**Extrait source**
Leur projet politique repose sur une conception de la communauté fondée sur des liens charnels – le foyer et la famille – et culturels, dans laquelle le genre préside aux arrangements entre les sexes et à l’organisation socio-économique. Profondément antilibéral, il se caractérise par une « politique préfigurative restitutionniste », visant à faire advenir ici et maintenant, par l’expérience quotidienne, la transformation radicale des individus et structures sociales, en dehors des institutions politiques, de l’État et des partis.
Militantes identitaires et féministes identitaires
Plus récemment, c’est en dehors des partis que les militantes du Collectif Némésis ont choisi de porter la cause des femmes contre l’immigration et l’islam. Si les Identitaires et l’organisation de jeunesse Génération Identitaire, ont toujours intégré des militantes, celles-ci entretenaient un rapport ambigu au féminisme : l’antiféminisme professé de certaines s’articulait aussi avec une patrimonialisation de l’égalité entre les hommes et les femmes et une conception du militantisme identitaire comme affirmation de soi en tant que femme.
En revanche, la place des femmes dans l’organisation restait marquée par le genre. Si la Manif pour tous a ouvert une brèche et permis à des militantes d’acquérir des ressources militantes, puis de constituer un vivier de professionnalisation politique, il faut attendre le mouvement #MeToo pour que s’affirme un « féminisme identitaire » dans le Collectif Némésis.

**Données fournies**
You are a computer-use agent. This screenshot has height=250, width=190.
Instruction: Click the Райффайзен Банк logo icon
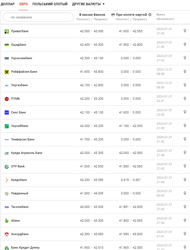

**Travail demandé**
(1) Recopiez l'extrait sur le militantisme identitaire féminin en commençant à «Leur projet politique» et en terminant à «et des partis.», mais renommez «communauté» en «collectivité».
(2) Poursuivez le texte sur le militantisme identitaire féminin à la suite de sa dernière phrase.

**Réponses de l'exercice**
(1)
Leur projet politique repose sur une conception de la collectivité fondée sur des liens charnels – le foyer et la famille – et culturels, dans laquelle le genre préside aux arrangements entre les sexes et à l’organisation socio-économique. Profondément antilibéral, il se caractérise par une « politique préfigurative restitutionniste », visant à faire advenir ici et maintenant, par l’expérience quotidienne, la transformation radicale des individus et structures sociales, en dehors des institutions politiques, de l’État et des partis.

(2)
Lier la cause des femmes à celle de la lutte contre l’immigration
L’échec de Marine Le Pen au second tour de 2017 signe pour un temps une mise en sommeil de certaines activités. Les parcours familiaux et professionnels des militantes engagées dans la Manif pour Tous expliquent également ce repli vers d’autres types d’engagement. En revanche, un essaimage a lieu, passant notamment par les réseaux sociaux et militants. À l’été 2019, des jeunes femmes vivant à Paris et ayant fait l’expérience du harcèlement de rue se seraient retrouvées pour évoquer leur expérience. Le groupe trouve son origine dans un cercle féminin essentiellement actif en ligne, Bellica.
Animé par Solveig Mineo, activiste de clavier et promotrice du féminisme occidentaliste, Bellica dénonce le patriarcat et l’immigration non-occidentale, mais fustige également les positions conservatrices des catholiques traditionalistes. Ce clivage sur la laïcité amène la création de Némésis. Sa porte-parole, Alice Cordier, est alors étudiante en alternance, elle participe à l’irruption d’un groupe de militantes dans le cortège contre les violences faites aux femmes.
Annoncée la veille sur des sites de médias alternatifs, l’action dénonce la complicité des féministes à l’égard des violences faites aux femmes dès lors que leurs auteurs ne sont pas Blancs. L’ennemi principal de Némésis n’est pas le patriarcat mais l’immigration non-européenne et son corollaire : l’islam.
Des militantes de clavier
L’activisme de clavier se déploie sur différents espaces numériques – Facebook, Twitter, Instagram etc. – selon le type d’information et l’objectif. L’action dans la rue est conçue et réalisée comme une performance, prête à poster et à relayer. La présence régulière de la porte-parole de Némésis dans l’émission de divertissement « Touche pas à mon poste » assure une visibilité auprès d’un public jeune et une audience au-delà des réseaux affinitaires de droite radicale[4]. Cet activisme de clavier, accompagnée d’une importante visibilité médiatique, ont permis de mettre à l’agenda de manière efficace les enjeux du féminisme identitaire : la sécurité et l’immigration.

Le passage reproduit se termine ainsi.